• Supplied entries
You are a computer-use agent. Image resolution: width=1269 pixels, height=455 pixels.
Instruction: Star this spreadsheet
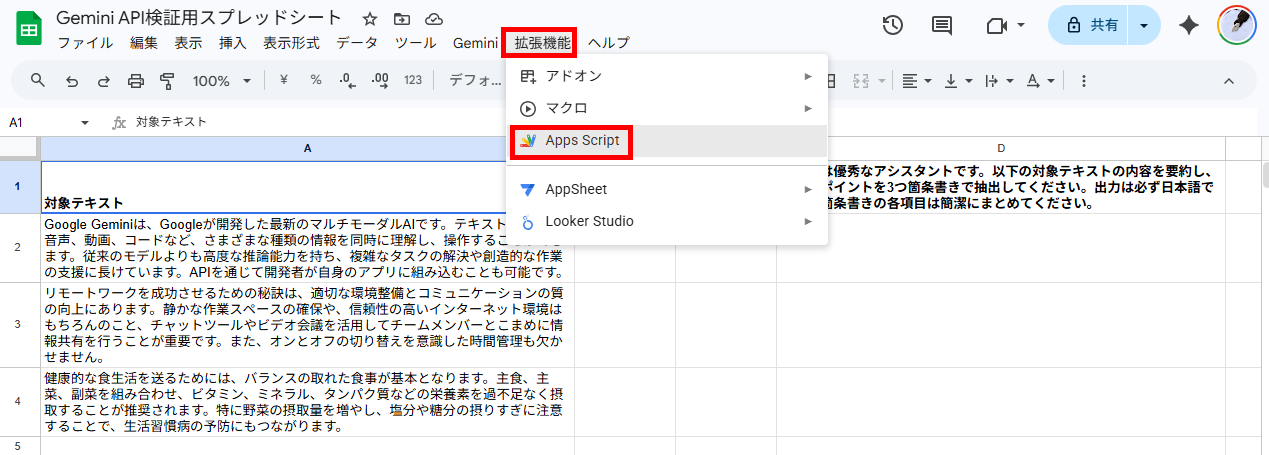point(370,19)
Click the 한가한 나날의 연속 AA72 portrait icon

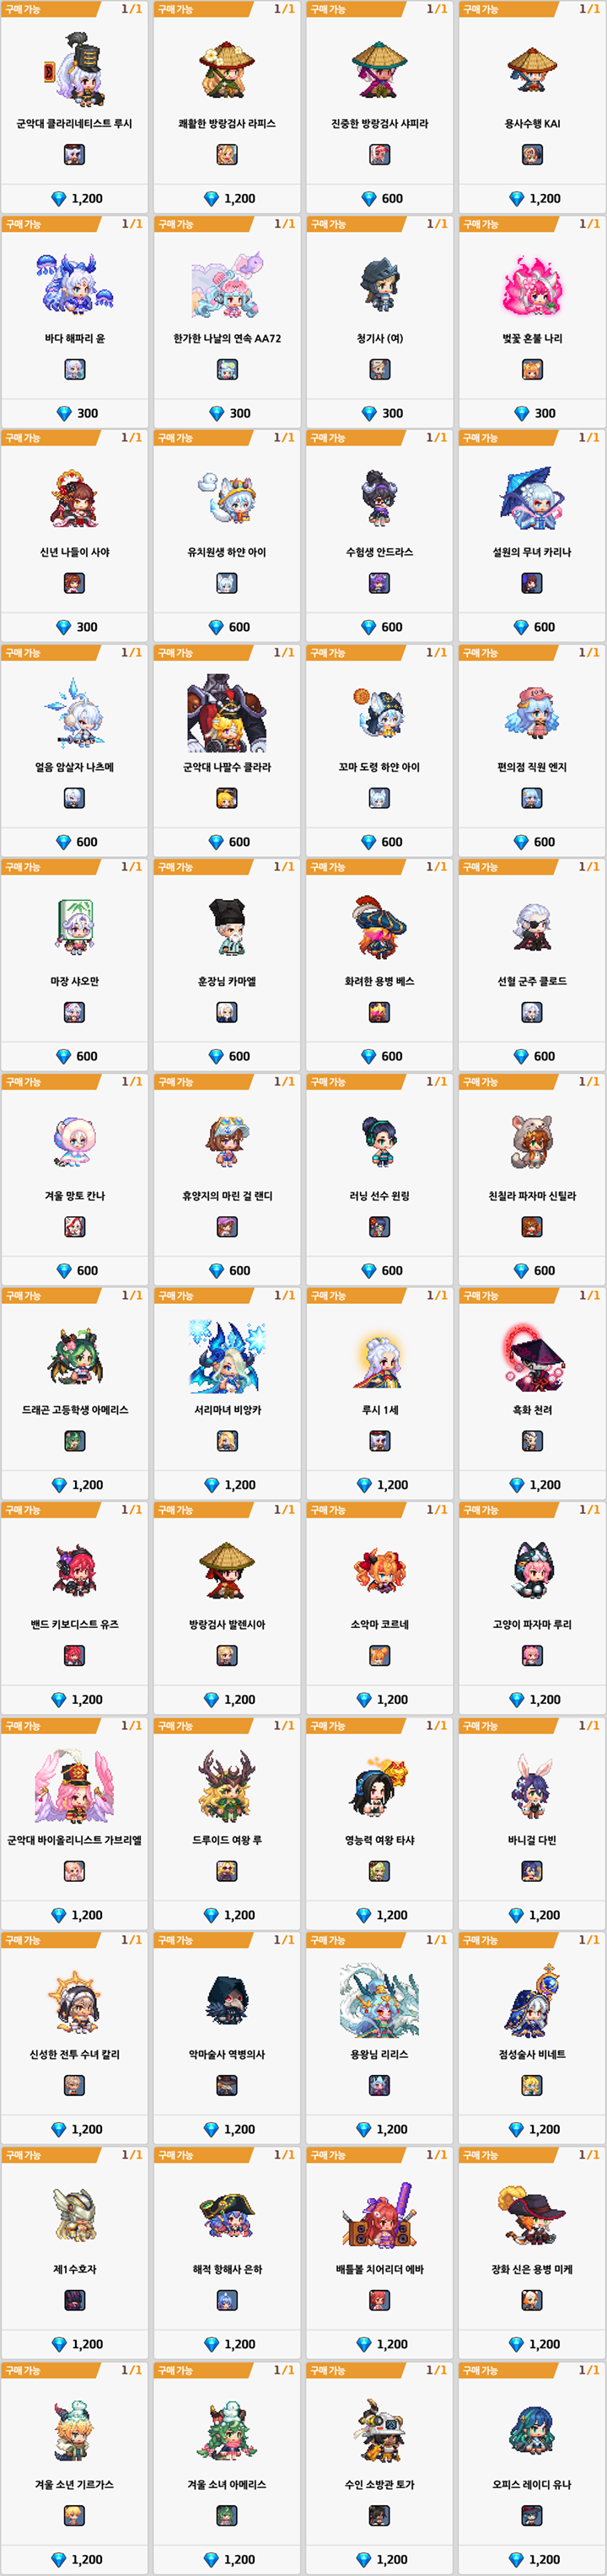pos(227,369)
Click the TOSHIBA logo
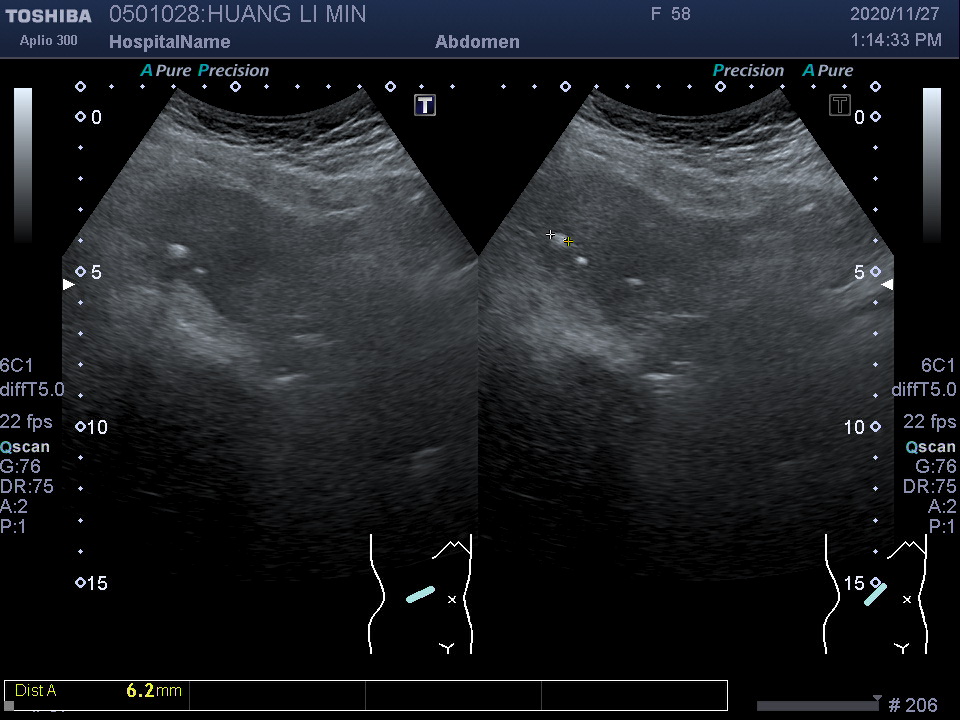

• Exercise goal
Give the records above again verbatim, pictures omitted.

• Your response
You are a computer-use agent. Image resolution: width=1269 pixels, height=455 pixels.
Instruction: Star this spreadsheet
point(370,19)
Click the 한가한 나날의 연속 AA72 portrait icon

pos(227,369)
Click the TOSHIBA logo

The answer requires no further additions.